Marthino Lio saat konferensi pers "Badut Gendong" di XXI Epicentrum, Jakarta, Jumat (22/5/2026) (dok. IDN Times/Shandy Pradana)
Peran Darso membawa tantangan yang tidak biasa bagi Lio. Ia beberapa kali harus berlari sambil menggendong boneka, menari, hingga melakukan adegan berkelahi dengan mata tertutup. Tantangan itu tentu tak mudah. Beruntung, ada tim stunt dan koreografi laga yang berpengalaman selama syuting berlangsung.
"Untungnya kita dapet tim koreo dan tim stunt yang oke. Di sini kita ada Kang Cecep dan ada Bang Joe," ucapnya selama konferensi pers di XXI Epicentrum, Kuningan, Jakarta Selatan, Jumat (22/5/2026).
Namun karena harus berakting tanpa melihat, banyak kru stunt yang akhirnya jadi "korban" pukulan ngawur Marthino Lio selama syuting. Untungnya, suasana di set tetap cair dan penuh tawa.
"Anak-anak stunt-nya, mereka kuat-kuat karena banyak yang jadi korban gua. Tiba-tiba 'pak' ketabok, 'Eh, sorry,' terus melek 'pak' ketabok lagi. 'Maaf bang'," ucap Lio disambut tawa awak media.
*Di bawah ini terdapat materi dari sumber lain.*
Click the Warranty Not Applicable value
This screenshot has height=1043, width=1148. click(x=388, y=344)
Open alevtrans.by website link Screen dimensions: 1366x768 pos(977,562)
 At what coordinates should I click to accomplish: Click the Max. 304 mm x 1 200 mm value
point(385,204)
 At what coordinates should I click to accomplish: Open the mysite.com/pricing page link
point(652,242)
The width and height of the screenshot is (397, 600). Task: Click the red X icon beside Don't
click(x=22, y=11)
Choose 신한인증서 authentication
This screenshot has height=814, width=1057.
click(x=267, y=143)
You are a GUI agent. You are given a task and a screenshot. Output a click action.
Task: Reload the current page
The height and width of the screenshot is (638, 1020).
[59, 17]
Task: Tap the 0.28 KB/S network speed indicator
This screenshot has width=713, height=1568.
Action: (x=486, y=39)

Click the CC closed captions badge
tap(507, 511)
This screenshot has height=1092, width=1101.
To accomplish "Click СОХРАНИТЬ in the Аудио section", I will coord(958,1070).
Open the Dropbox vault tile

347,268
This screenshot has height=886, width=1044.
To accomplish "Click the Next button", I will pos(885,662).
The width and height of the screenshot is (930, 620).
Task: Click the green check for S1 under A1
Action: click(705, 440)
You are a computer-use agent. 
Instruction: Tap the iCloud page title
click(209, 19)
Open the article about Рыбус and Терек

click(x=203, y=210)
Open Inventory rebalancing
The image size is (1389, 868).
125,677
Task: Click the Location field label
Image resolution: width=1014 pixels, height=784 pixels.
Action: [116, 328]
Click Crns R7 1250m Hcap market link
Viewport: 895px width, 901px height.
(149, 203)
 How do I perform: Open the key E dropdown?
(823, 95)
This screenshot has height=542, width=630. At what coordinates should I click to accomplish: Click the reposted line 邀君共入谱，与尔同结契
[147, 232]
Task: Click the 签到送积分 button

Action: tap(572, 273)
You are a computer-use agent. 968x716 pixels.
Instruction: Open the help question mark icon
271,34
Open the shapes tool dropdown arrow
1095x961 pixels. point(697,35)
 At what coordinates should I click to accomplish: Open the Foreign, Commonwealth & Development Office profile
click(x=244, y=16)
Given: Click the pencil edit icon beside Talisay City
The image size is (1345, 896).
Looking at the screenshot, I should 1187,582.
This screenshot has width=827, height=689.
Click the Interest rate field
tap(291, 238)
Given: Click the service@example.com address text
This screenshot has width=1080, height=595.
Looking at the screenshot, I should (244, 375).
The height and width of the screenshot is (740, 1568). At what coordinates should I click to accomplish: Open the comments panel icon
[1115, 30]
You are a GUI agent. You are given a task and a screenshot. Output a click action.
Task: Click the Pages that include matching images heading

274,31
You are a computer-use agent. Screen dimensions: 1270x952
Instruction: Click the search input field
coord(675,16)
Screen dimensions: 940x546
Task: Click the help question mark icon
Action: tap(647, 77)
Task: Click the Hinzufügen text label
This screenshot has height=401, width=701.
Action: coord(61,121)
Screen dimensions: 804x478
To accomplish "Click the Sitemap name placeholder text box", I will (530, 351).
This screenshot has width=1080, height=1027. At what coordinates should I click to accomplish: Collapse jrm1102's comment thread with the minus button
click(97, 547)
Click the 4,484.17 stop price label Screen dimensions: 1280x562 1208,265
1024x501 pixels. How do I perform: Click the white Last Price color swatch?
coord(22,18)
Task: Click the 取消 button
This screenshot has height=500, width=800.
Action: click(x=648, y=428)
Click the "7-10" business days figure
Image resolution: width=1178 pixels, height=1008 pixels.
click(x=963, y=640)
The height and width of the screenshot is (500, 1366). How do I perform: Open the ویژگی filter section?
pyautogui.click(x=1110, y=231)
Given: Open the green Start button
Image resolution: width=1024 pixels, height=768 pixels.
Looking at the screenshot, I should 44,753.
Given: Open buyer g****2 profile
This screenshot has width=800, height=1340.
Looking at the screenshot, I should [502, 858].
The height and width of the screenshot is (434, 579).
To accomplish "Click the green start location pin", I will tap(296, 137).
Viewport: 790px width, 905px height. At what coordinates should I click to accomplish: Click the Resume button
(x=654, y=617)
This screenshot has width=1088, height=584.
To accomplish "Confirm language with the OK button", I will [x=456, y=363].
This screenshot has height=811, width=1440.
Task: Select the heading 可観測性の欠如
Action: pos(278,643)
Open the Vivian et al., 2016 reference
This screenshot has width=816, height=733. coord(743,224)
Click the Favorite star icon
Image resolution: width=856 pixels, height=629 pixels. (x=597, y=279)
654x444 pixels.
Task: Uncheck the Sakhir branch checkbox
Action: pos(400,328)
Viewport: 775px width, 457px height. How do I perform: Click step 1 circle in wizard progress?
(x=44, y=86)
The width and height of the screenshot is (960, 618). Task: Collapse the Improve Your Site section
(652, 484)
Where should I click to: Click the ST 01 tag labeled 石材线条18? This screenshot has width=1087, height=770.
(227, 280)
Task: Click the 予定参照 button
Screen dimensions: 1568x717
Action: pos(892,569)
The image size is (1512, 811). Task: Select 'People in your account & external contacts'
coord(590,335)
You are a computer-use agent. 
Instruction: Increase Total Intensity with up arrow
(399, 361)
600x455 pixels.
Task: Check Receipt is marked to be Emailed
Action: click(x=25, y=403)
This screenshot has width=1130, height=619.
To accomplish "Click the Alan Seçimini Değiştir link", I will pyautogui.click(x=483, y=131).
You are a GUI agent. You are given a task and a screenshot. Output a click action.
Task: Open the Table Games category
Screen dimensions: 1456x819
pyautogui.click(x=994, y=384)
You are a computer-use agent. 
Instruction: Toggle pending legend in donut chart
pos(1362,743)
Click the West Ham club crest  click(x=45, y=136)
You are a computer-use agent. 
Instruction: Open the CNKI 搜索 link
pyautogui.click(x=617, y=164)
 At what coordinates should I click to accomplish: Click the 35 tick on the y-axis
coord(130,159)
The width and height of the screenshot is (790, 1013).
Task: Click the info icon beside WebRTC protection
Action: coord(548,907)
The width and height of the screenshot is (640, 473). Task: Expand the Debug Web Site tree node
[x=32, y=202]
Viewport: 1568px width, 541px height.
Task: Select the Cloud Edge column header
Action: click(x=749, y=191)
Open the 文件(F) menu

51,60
Ada pula satu adegan ekstrem ketika Darso harus berlari dengan mata tertutup sambil dikejar mobil. Saat sang MC menggoda apakah latihan ini jadi persiapannya menuju proyek Si Buta dari Gua Hantu yang juga bakal digarap Magma Entertainment, Lio langsung salah tingkah.
"Aduh, gua enggak tahu deh. Mungkin. Enggak, enggak, enggak," jawabnya.